Nothing in the listing below should be skipped, so transcribe it all exactly.

────────────────

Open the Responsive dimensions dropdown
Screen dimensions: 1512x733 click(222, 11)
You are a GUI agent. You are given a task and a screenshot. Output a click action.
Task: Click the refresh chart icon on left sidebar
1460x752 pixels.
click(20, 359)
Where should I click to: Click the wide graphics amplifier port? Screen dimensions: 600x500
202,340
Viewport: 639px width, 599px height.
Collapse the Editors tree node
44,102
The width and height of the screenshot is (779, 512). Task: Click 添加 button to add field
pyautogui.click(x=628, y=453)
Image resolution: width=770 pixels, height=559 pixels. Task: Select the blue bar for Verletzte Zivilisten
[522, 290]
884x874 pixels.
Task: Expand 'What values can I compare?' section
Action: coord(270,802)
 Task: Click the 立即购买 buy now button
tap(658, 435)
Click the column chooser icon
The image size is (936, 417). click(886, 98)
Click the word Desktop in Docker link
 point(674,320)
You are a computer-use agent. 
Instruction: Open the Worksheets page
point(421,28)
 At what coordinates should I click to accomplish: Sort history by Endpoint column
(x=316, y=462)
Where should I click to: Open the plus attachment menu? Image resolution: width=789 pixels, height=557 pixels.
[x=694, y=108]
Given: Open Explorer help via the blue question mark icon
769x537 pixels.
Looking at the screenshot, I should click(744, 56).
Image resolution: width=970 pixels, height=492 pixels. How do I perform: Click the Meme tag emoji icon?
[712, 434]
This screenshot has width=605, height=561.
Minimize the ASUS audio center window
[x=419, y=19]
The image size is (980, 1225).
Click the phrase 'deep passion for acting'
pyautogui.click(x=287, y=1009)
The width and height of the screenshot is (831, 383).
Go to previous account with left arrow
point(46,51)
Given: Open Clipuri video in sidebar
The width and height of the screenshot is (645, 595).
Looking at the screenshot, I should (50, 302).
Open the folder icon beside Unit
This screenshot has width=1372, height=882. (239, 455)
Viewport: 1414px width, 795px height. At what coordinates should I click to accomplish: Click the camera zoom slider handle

────────────────

> [Response below]
Open the Responsive dimensions dropdown
Screen dimensions: 1512x733 click(222, 11)
You are a GUI agent. You are given a task and a screenshot. Output a click action.
Task: Click the refresh chart icon on left sidebar
1460x752 pixels.
click(20, 359)
Where should I click to: Click the wide graphics amplifier port? Screen dimensions: 600x500
202,340
Viewport: 639px width, 599px height.
Collapse the Editors tree node
44,102
The width and height of the screenshot is (779, 512). Task: Click 添加 button to add field
pyautogui.click(x=628, y=453)
Image resolution: width=770 pixels, height=559 pixels. Task: Select the blue bar for Verletzte Zivilisten
[522, 290]
884x874 pixels.
Task: Expand 'What values can I compare?' section
Action: coord(270,802)
 Task: Click the 立即购买 buy now button
tap(658, 435)
Click the column chooser icon
The image size is (936, 417). click(886, 98)
Click the word Desktop in Docker link
 point(674,320)
You are a computer-use agent. 
Instruction: Open the Worksheets page
point(421,28)
 At what coordinates should I click to accomplish: Sort history by Endpoint column
(x=316, y=462)
Where should I click to: Open the plus attachment menu? Image resolution: width=789 pixels, height=557 pixels.
[x=694, y=108]
Given: Open Explorer help via the blue question mark icon
769x537 pixels.
Looking at the screenshot, I should click(744, 56).
Image resolution: width=970 pixels, height=492 pixels. How do I perform: Click the Meme tag emoji icon?
[712, 434]
This screenshot has width=605, height=561.
Minimize the ASUS audio center window
[x=419, y=19]
The image size is (980, 1225).
Click the phrase 'deep passion for acting'
pyautogui.click(x=287, y=1009)
The width and height of the screenshot is (831, 383).
Go to previous account with left arrow
point(46,51)
Given: Open Clipuri video in sidebar
The width and height of the screenshot is (645, 595).
Looking at the screenshot, I should (50, 302).
Open the folder icon beside Unit
This screenshot has width=1372, height=882. (239, 455)
Viewport: 1414px width, 795px height. At what coordinates should I click to accomplish: Click the camera zoom slider handle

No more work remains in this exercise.